Page text:
□ □ □ □

So I am deploying some of my cash right now and I'm trying to be smart about it. Things I am buying right now are for the most part, long term holds which I do not plan on getting in and out of anytime soon. I've taken three positions. Some of them I think are relatively conservative in this market, one of them is going to sound crazy.
- Health Care spider (XLV) - This is an ETF. I actually picked this one slightly due to my fianceé saying she thought I should get into some healthcare stocks. I had a hard time picking a winner in this space. I had considered Johnson and Johnson or a Pharma like Pfeizer, but decided to just buy the basket of stocks. The reasoning is simple here. Not only do I think this sector will continue to fare well in the down economy, but I actually think there is some huge growth opportunities in the next few years. The U.S. is aging. You cannot fight demographics.
- Biotech ETF (IBB) - This is another ETF. This ETF actually has many of the same holdings as the other ETF (Gilead and Amgen for example) which means this is an undiversified pick. This is OK if you know what you are doing and it does not represent an unusual amount of your portfolio, which these holdings do not. Anyway, the same logic applies but with a twist. This sector will continue to see consolidation over the next few years. Many of the smaller players are going to get snapped up and the winners are going to become very big players. On this one, I struggled between picking Gilead or Celgene as individual stocks rather than the ETF, but decided to just go the basket approach.

□ □ □ □

Saved data entries:

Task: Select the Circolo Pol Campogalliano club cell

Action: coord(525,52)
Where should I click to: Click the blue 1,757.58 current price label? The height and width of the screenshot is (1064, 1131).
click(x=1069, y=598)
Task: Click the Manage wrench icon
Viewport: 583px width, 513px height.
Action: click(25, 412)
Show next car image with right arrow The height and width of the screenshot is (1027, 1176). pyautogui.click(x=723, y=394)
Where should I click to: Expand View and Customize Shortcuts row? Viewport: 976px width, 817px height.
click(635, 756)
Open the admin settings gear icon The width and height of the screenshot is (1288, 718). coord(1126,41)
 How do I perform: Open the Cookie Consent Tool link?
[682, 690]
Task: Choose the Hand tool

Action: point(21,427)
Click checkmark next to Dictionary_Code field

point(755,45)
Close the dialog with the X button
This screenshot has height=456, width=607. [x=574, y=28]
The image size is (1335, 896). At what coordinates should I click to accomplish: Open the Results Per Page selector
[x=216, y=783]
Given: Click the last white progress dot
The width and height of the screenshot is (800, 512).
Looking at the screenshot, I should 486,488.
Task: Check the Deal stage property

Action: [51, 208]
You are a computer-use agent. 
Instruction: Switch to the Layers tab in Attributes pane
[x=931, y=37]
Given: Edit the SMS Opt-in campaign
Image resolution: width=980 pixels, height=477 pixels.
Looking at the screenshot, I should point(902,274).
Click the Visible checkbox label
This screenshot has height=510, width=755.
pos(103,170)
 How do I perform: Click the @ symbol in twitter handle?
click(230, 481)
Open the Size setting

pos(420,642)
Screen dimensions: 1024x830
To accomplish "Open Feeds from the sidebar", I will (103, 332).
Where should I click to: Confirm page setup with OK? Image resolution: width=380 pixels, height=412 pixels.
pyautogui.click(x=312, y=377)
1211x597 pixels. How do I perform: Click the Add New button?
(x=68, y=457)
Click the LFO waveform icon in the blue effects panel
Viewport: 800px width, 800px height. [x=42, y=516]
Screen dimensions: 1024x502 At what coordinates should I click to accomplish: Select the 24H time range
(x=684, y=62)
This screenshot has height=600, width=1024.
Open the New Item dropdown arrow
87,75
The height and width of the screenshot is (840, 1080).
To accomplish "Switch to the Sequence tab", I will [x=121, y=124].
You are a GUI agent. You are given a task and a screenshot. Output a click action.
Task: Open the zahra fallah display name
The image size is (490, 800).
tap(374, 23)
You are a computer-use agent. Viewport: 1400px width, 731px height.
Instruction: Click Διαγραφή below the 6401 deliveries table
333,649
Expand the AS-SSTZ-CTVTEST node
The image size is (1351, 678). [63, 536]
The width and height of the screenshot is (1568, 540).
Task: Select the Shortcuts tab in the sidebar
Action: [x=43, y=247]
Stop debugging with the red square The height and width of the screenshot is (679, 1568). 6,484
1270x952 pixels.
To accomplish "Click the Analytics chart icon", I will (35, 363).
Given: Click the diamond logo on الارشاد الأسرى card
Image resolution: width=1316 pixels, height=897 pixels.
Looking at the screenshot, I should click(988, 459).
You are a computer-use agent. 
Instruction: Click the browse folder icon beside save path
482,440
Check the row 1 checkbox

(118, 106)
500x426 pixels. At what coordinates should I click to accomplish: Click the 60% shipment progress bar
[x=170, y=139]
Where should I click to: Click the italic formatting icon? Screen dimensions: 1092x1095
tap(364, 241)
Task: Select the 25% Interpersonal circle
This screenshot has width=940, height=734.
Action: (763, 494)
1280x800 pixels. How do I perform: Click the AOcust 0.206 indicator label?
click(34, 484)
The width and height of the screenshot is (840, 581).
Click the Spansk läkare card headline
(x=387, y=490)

□ □ □ □

Task goal: Repeat word for word the passage of the investing post above, starting at "So I am deploying" and ending at "to sound crazy.".

Solution:
So I am deploying some of my cash right now and I'm trying to be smart about it. Things I am buying right now are for the most part, long term holds which I do not plan on getting in and out of anytime soon. I've taken three positions. Some of them I think are relatively conservative in this market, one of them is going to sound crazy.